With this setup, homeowners can stay online during disruptions, keep their fridge running, charge their phone, and even drive to get food or reach work.

The same applies to commercial and industrial (C&I) sites. A logistics depot equipped with rooftop solar, a battery storage system, and electric trucks becomes self-sufficient and disruption-resistant.

Agriculture, too, has untapped potential. Farmland offers space for moderate-scale solar, and the sunny season aligns well with crop cycles. Pair that with electric tractors, drones, and irrigation systems, and you get not only local food production, but also locally generated energy.

It's becomes clear: Resilience starts small, spreads wide, and scales fast. Distributed systems are harder to attack, quicker to deploy, and make up the backbone of a defendable, modern energy grid.

Conclusion: Energy Independence is Europe’s New Frontline

The lessons from China are clear and urgent. While Europe debates, China builds. While we worry about margins, they invest in scale, automation, and world-class R&D. And while we talk about sovereignty, they’re executing on it.

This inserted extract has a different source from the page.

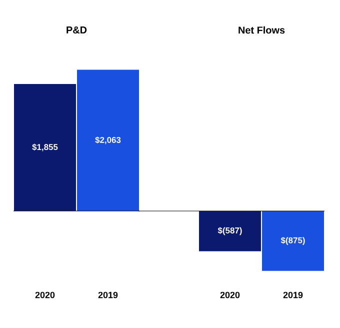  I want to click on chart-title: Net Flows, so click(262, 30).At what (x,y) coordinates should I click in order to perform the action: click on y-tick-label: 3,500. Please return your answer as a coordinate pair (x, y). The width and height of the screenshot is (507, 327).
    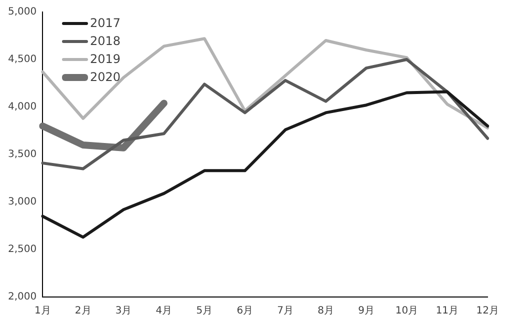
    Looking at the image, I should click on (22, 154).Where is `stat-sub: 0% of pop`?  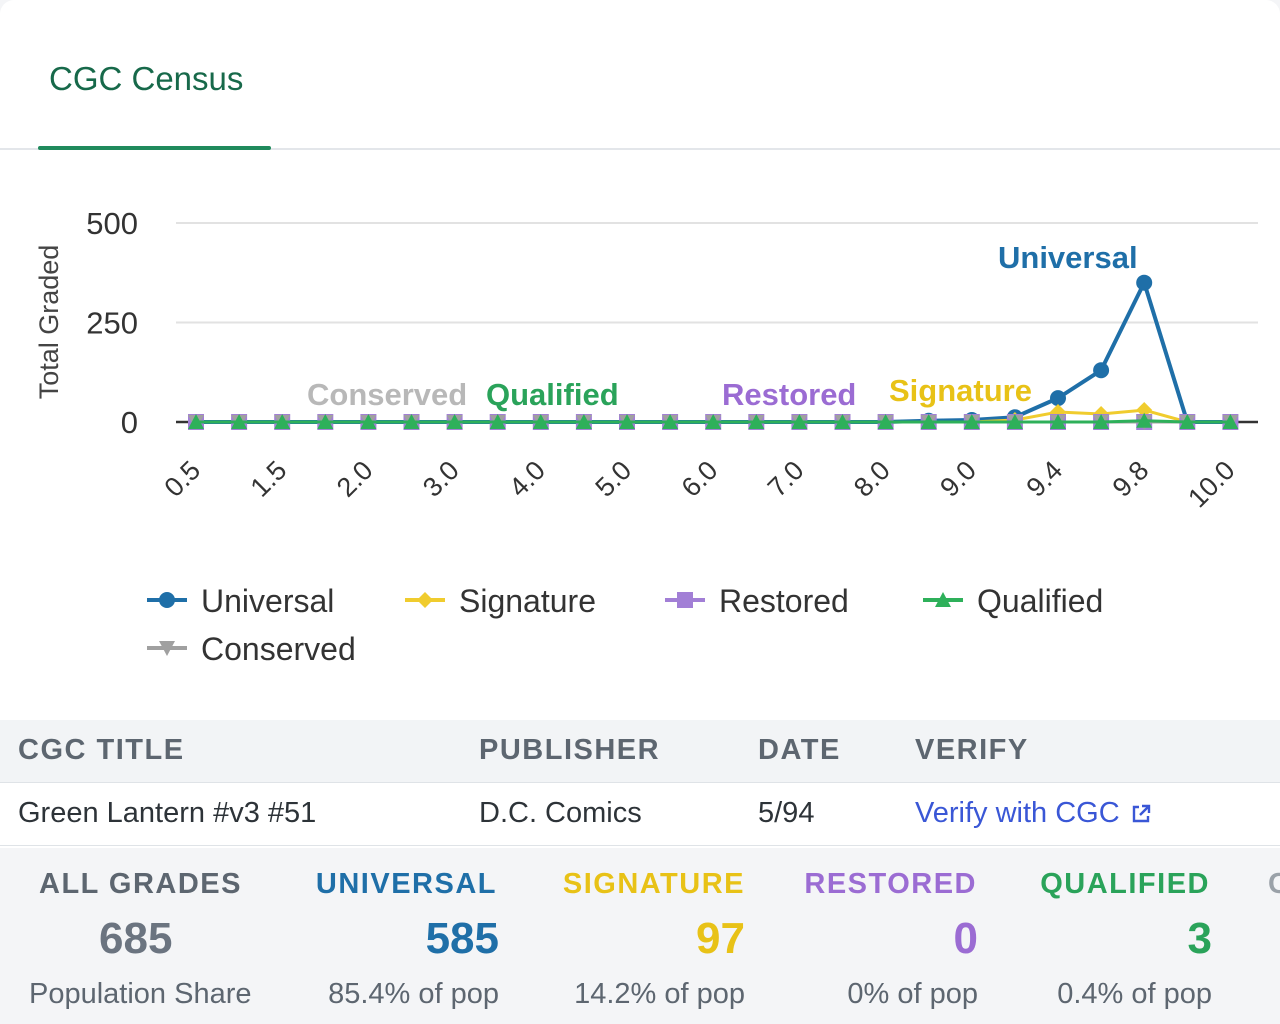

The energy transition is no longer just about climate. It’s about control, resilience, and freedom from coercion. Relying on fossil fuels leaves us exposed – strategically, economically, and morally. Every euro spent on oil and gas strengthens regimes we can’t trust. Every delay in deploying renewables increases our vulnerability.

We don’t need to build everything from scratch. We do need to move faster, install smarter, and own what matters: the systems, the software, and the grid intelligence.

Distributed renewables give us a once-in-a-generation opportunity to regain control – not just of energy, but of our future.

Decade Energy’s Contribution

Decade Energy’s job is to develop, install, finance, own, and manage all the new hardware of the “Depot of the Future.” In parallel, we develop the software integrating all the data streams to achieve an optimal cost of electricity.

We start with enhancing the grid connection to the depots and installing battery storage in the service of logistics companies and real estate owners. Short term, we secure the grid with grid services. When the e-trucks come at scale, the logistics companies and depots will then be prepared with renewable energy supply at scale, too.